Combining digitally-processed recordings of wind and water with analog synthesizers and chamber orchestra, Elori Saxl’s The Blue of Distance begins as a meditation on the effect of technology on our relationship with land/nature/place but ultimately evolves to be more of a reflection on longing and memory. The phrase “the Blue of Distance” was coined by Rebecca Solnit in A Field Guide to Getting Lost and refers to the phenomenon of faraway mountains appearing blue due to light particles getting lost over distance.
Half of the album was written in the Adirondack mountains during summer amid lakes, rivers, and moss-laden forest floors, while the other half was conceived on a frozen Lake Superior island in deep winter, creating a subtextual dialogue between the two extreme settings.
Saxl gives some color to the background of the album:
Being born in 1990, I was interested specifically in exploring what it means to have grown up contemporaneously with the proliferation of the internet and new technology such as Google Maps, Youtube, and smartphones filled with photos and videos that allow us to access distant people and places without being physically present.

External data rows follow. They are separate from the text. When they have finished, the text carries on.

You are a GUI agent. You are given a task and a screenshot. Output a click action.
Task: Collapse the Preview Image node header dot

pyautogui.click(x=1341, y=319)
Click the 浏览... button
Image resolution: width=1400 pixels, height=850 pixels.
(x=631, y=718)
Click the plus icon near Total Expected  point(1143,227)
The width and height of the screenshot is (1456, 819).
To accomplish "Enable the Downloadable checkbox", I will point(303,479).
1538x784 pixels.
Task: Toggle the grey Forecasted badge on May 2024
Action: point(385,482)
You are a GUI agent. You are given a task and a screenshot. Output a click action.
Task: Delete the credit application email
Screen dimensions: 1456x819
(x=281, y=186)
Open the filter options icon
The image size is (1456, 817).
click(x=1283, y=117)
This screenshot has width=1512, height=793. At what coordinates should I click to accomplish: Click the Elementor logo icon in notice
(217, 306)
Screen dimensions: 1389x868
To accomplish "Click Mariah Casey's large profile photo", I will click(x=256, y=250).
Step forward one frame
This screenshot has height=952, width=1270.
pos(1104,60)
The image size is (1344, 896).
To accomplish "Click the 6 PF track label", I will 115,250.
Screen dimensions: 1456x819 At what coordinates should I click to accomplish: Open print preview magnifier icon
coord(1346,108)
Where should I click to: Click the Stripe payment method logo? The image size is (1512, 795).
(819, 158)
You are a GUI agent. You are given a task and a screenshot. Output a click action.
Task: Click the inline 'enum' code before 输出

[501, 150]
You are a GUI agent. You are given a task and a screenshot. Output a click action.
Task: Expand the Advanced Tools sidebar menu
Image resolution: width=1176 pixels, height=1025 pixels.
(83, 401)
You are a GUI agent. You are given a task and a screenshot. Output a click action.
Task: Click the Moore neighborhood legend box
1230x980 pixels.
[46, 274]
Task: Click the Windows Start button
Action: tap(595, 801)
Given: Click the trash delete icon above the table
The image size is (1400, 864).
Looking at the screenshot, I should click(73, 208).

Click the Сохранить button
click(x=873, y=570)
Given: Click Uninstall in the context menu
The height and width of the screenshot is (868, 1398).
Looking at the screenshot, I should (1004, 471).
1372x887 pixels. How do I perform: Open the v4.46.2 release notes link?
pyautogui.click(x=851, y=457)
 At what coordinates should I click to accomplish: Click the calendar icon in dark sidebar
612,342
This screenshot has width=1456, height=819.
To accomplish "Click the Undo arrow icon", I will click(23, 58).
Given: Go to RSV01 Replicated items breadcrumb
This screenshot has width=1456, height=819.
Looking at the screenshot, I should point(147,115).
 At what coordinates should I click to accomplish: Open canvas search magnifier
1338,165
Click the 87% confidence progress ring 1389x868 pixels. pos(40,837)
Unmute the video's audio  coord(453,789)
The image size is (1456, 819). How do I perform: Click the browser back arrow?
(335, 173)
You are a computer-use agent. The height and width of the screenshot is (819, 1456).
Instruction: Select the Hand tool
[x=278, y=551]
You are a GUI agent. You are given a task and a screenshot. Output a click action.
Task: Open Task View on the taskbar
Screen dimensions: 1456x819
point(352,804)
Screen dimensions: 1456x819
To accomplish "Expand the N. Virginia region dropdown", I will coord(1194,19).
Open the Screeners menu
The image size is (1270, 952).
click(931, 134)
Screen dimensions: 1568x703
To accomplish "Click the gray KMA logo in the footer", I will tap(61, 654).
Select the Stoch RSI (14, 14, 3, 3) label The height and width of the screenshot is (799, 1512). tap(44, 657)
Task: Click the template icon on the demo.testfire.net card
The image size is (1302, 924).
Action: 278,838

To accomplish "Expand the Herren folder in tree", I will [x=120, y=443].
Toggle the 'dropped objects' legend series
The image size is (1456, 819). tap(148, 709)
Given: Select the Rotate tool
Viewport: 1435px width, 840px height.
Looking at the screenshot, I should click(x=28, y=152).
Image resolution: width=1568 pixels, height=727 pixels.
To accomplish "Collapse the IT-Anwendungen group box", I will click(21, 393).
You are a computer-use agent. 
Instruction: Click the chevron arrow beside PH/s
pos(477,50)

I was interested in understanding how the personal experience of memory formation may parallel humanity’s changing relationship with land through new technology that allows us access to a place or person without being physically present.
When I began working on the album, I was really focused on that abstract conceptual idea. I wrote the first half in the middle of summer in a beautiful verdant place, and it was one of the happiest times that I've experienced in my life. I returned to the album later that winter while living on an island in the middle of a very frozen Lake Superior. Emotionally, I was in a pretty low place, but I wanted the piece to feel cohesive, so I started looking back at photos and videos from my summer to try to remember what I'd felt like so that I could infuse the new music with that same emotion. Unsurprisingly, that process didn't work, but what resulted was perhaps more interesting: a distorted version of the original experience and emotion. I'd begun the album using flowing water and wind as the sample source. For the 2nd half, I went to go collect more samples from my new surroundings, but the water was under a foot of ice. So the sound itself also became distorted through the ice, mimicking the process my memory was playing on the original experience. Through this process, what began as something conceptual became very personal.
Before starting the album, I’d been listening to a lot of electronic dance music and was struck by the use of modular synths to create pulsing beats. I’d been spending a lot of time sitting outside listening to the wind and water, which I noticed were also pulsing. It hit me that maybe there was a way to use those sounds as a sound source to create beats. So basically trying to figure out how to shape wind and water into a pulsing beat that emulated a modular synth (or rather, pull out the pulses inherent in those sounds) was what led to the musical foundation of The Blue of Distance. Then I just tried to think about what acoustic instruments the electronics sounded like and just write parts that mimicked the electronics so that there was a blurring and confusion of sounds. The water and wind samples’ pitch bends and sways, mimicking a synthesizer and confusing the distinction between natural and artificial (or digital) sounds. Elori Saxl makes music and film. She's composed music for new music ensembles, as well as Patagonia, Google, Poler, Dove, the New Yorker, This American Life, Public Radio International, SFMOMA, and more. She’s also directed films for the New Yorker and Slate. Her work has been nominated for two emmys and been featured by Paste, Vimeo, Consequence of Sound, VPR, and shown at festivals around the world.